1. Common Health Problems during Pregnancy


Common ailments during pregnancy are better prevented than treated and
often can be relieved through dietary measures.
a. Nausea and vomiting are experienced during the first trimester and
suddenly disappear as pregnancy progresses. These are usually experienced
in the morning, thus, the term "morning sickness". The conditions are so
common that these are considered a normal part of pregnancy. The cause of
nausea and vomiting is not yet clear, but these are thought to be related to
increased levels of gonadotropin, progesterone, estrogen or other hormones
during the early part of pregnancy.
Management:
- small frequent feedings
- low fat foods
- liquids in between meals
b. Hyperemesis Gravidarum is characterized by severe nausea and
vomiting that last throughout pregnancy. In addition to the mother feeling
very sick, frequent vomiting can lead to weight loss, electrolyte imbalances
and dehydration.
Management:
- small frequent feedings
- low fat foods
- liquids in between meals
- may require rehydration therapy to restore fluids and electrolyte balance.
c. Heartburn
Pregnancy is accompanied by relaxation of gastrointestinal tract muscles.
This effect is attributed primarily to progesterone. Relaxation of the muscular
valve known as the cardiac or lower esophageal sphincter at the top of the
stomach is thought to be the principal reason for the incidence of heartburn
in women. The relaxed upper valve may allow stomach contents to be
pushed back into the esophagus
Management:
-small frequent feedings
-do not go to bed with full stomach
d.
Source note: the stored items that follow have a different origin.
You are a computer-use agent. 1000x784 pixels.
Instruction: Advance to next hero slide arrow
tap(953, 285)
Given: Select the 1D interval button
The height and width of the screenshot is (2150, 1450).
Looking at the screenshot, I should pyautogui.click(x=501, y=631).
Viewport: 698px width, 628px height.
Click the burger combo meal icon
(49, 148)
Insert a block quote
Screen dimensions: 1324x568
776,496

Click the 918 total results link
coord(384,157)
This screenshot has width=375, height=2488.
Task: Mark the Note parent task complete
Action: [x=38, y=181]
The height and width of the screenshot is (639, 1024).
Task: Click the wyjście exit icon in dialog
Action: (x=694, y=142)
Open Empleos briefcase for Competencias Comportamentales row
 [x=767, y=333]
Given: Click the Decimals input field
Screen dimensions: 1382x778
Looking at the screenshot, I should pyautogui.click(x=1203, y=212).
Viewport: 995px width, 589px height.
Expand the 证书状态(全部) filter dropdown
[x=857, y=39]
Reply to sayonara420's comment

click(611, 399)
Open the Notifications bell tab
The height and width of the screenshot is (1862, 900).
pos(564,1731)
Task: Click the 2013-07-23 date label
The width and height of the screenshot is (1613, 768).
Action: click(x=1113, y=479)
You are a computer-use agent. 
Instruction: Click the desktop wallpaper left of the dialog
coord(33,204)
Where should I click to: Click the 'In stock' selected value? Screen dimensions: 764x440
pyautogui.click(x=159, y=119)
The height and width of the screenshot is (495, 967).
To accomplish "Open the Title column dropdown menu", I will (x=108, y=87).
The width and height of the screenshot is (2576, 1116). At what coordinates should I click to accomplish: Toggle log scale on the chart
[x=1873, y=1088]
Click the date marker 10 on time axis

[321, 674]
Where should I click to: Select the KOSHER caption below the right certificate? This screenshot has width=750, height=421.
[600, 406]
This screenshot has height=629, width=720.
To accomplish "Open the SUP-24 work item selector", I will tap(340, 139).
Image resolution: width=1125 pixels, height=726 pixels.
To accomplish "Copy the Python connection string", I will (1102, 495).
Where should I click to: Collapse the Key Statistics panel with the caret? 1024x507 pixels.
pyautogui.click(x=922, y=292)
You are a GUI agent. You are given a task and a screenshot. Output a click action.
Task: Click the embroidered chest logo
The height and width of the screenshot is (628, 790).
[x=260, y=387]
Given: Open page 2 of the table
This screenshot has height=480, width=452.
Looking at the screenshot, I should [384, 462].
Constipation
Relaxed gastrointestinal muscle tone is thought to be responsible for the
increased incidence of constipation and hemorrhoids in pregnancy.

Management:
-high fiber foods
-drink plenty of water
e. Rapid weight gain or loss
Weight gain of 3 kg or more per month. This may be brought about by the
belief that a pregnant women is eating for two. On the other hand, failure to
gain weight of 1 kg every month during the first trimester is also a "risk
factor". The ideal total weight gain for the three trimesters is 24 lbs
Management:
-moderate calorie restriction for overweight
-increase consumption of nutrient-dense foods
f. Toxemia
Pregnancy-induced hypertension. It maybe a cause of maternal death, prenatal death and low birth weight infants
Symptoms:
-Rapid weight gain
-edema
-high blood pressure
-excretion of albumin in the urine
Management
-optimum nutrition
-protein foods of high biologic value
-adequate iron, calcium intake
g. Anemia
Lack of iron-rich foods; impairment in absorption and utilization of Fe as well
as vitamin B12 and folic acid
Management:
-increase intake of iron-rich foods like liver, green vegetables
-iron and folic acid supplementation
h. Gestational diabetes
An elevation of blood sugar (glucose) levels that occur during pregnancy but
returns to normal after delivery. The cause of gestational diabetes is not
known. But the condition is linked to the hormones from the placenta that
help the baby develop. These hormones also block the action of the mother's
insulin in her body. Glucose builds up in the blood to high levels. This
condition can be managed by eating a balanced diet, i.e. selecting foods that
do not elevate blood sugar levels very much.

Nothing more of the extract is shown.